** start of Information provided **
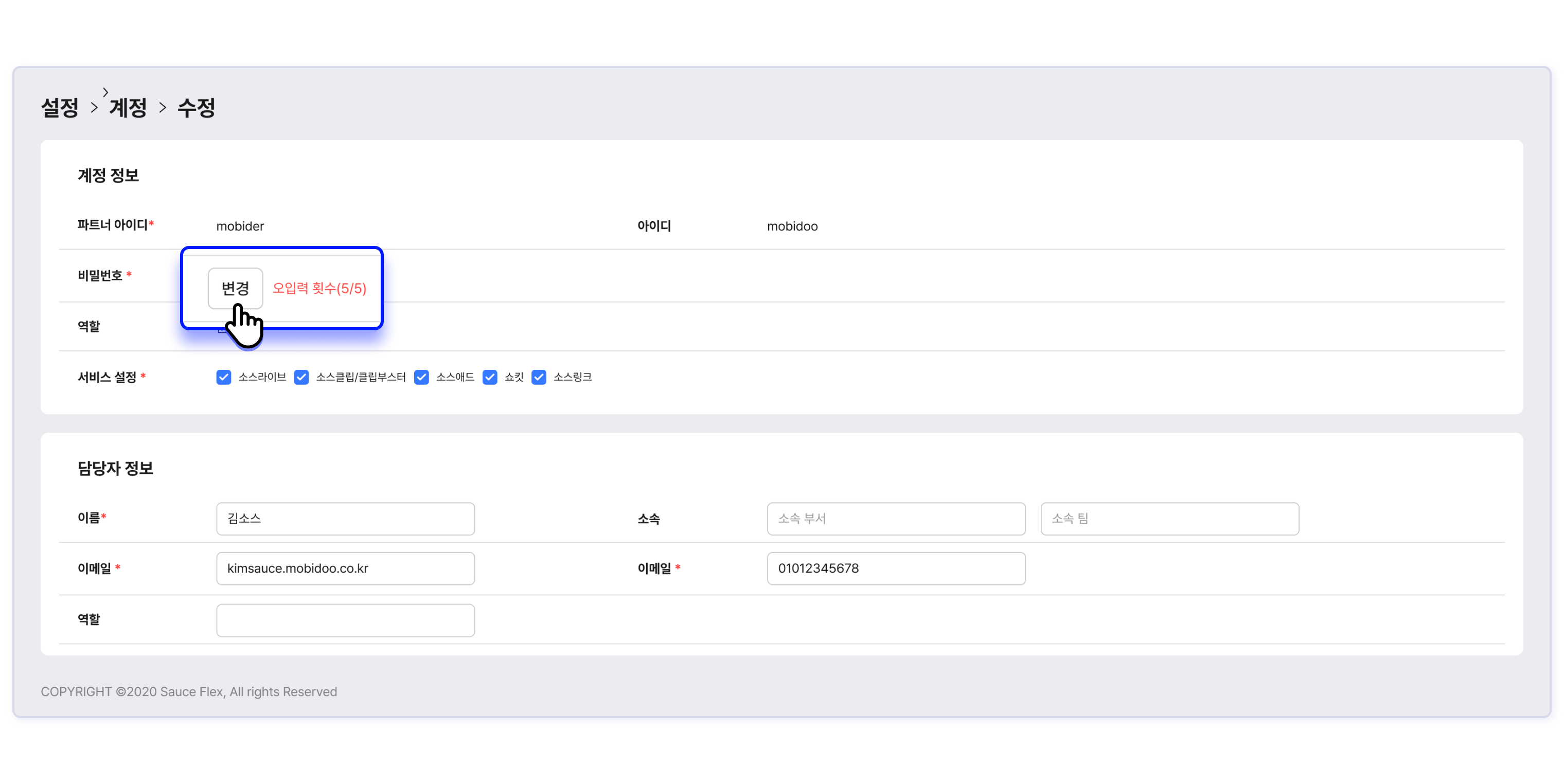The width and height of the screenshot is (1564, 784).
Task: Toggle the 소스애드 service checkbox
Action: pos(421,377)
** end of Information provided **
** start of Information provided **
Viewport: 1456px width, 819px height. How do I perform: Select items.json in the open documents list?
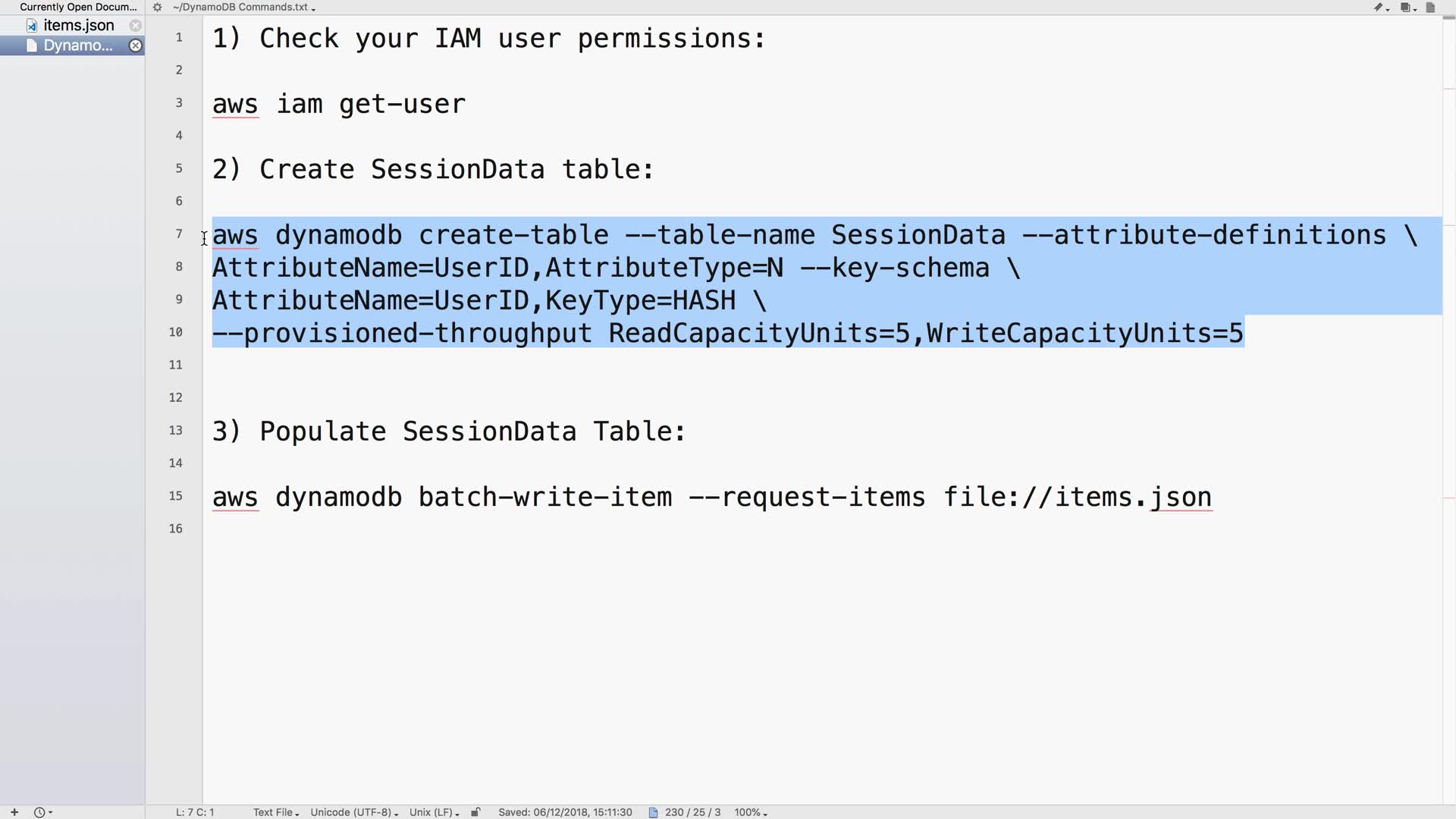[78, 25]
** end of Information provided **
** start of Information provided **
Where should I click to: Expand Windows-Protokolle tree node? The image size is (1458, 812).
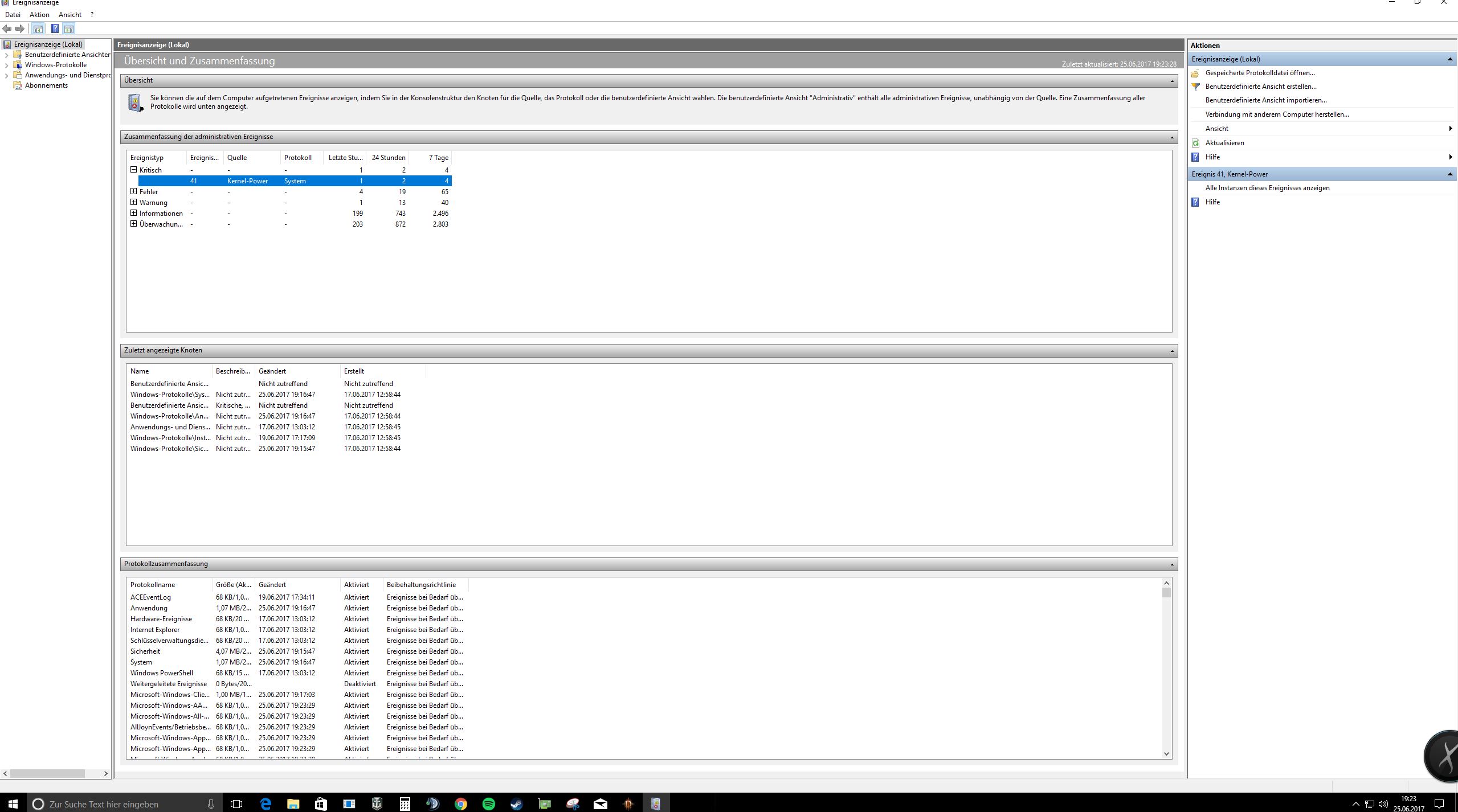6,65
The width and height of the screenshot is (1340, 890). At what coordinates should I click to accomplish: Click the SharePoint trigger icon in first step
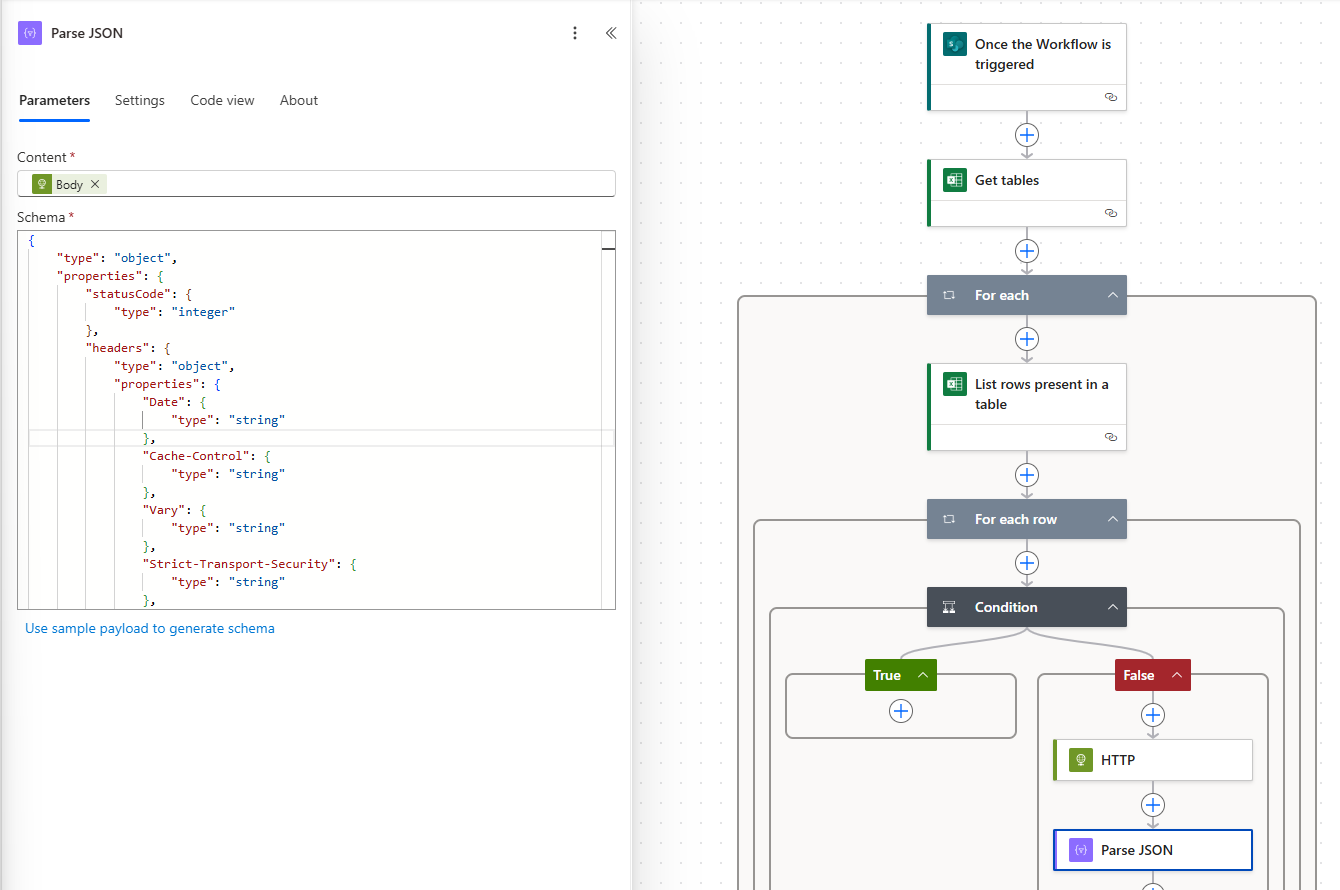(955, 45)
** end of Information provided **
§ Direction
Identify every line in the material above that contains the word "click", and copy each of those lines in full.

§ Expected answer
Where should I click to: Expand Windows-Protokolle tree node? The image size is (1458, 812).
The width and height of the screenshot is (1340, 890). At what coordinates should I click to accomplish: Click the SharePoint trigger icon in first step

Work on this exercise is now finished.